Xerfi vient de publier une étude sous le titre : « Reporting extra-financier : la révolution CSRD - Quel potentiel et stratégie pour les auditeurs, cabinets de conseil et fournisseurs de bilan carbone à l’horizon 2029 ? » Trois questions à Alexis Jouan, directeur d’études chez Xerfi et auteur du rapport.
Quel peut être l’impact de la directive CSRD, validée cet été par Bruxelles, sur le marché du reporting extra-financier ?

--------

CONSIGNE ÉCRITE A
Recopiez le passage de l'extrait sur l'étude Xerfi en commençant par « Xerfi vient de » et en allant jusqu'à « auteur du rapport. ».
CONSIGNE ÉCRITE B
Reprenez les lignes des données fournies en commençant par la ligne avec « You are a computer-use » et en allant jusqu'à la ligne avec « Action: pyautogui.click(x=241, y=121) », où « Task » devient « Tâche », le reste étant inchangé. Ne donnez que ces lignes, sans les images.
Les lignes n'ont aucun lien avec l'extrait.

DONNÉES FOURNIES
--------

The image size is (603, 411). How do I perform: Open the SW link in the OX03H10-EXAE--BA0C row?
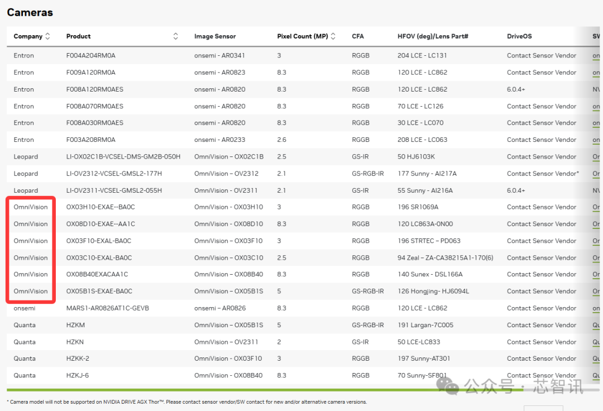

--------

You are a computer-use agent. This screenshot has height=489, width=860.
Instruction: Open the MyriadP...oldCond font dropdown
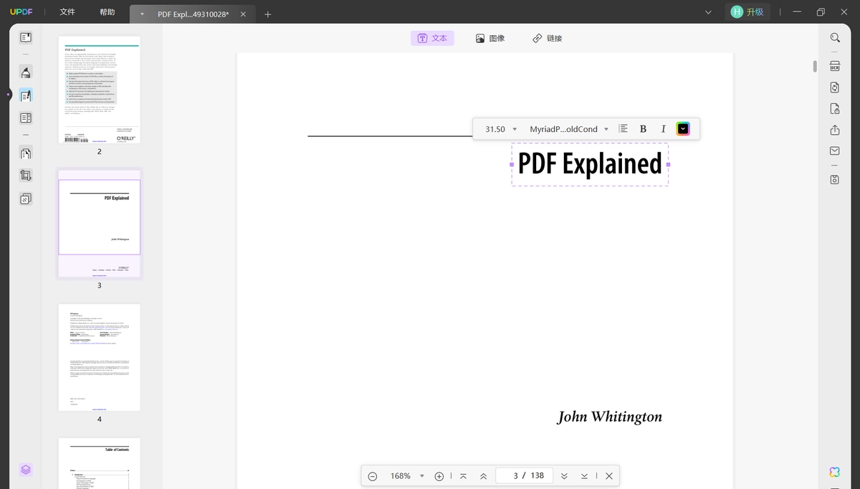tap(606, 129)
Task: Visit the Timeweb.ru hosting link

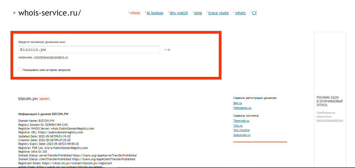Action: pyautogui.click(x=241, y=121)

--------

RÉPONSE A
Xerfi vient de publier une étude sous le titre : « Reporting extra-financier : la révolution CSRD - Quel potentiel et stratégie pour les auditeurs, cabinets de conseil et fournisseurs de bilan carbone à l’horizon 2029 ? » Trois questions à Alexis Jouan, directeur d’études chez Xerfi et auteur du rapport.

RÉPONSE B
You are a computer-use agent. This screenshot has height=489, width=860.
Instruction: Open the MyriadP...oldCond font dropdown
tap(606, 129)
Tâche: Visit the Timeweb.ru hosting link

Action: pyautogui.click(x=241, y=121)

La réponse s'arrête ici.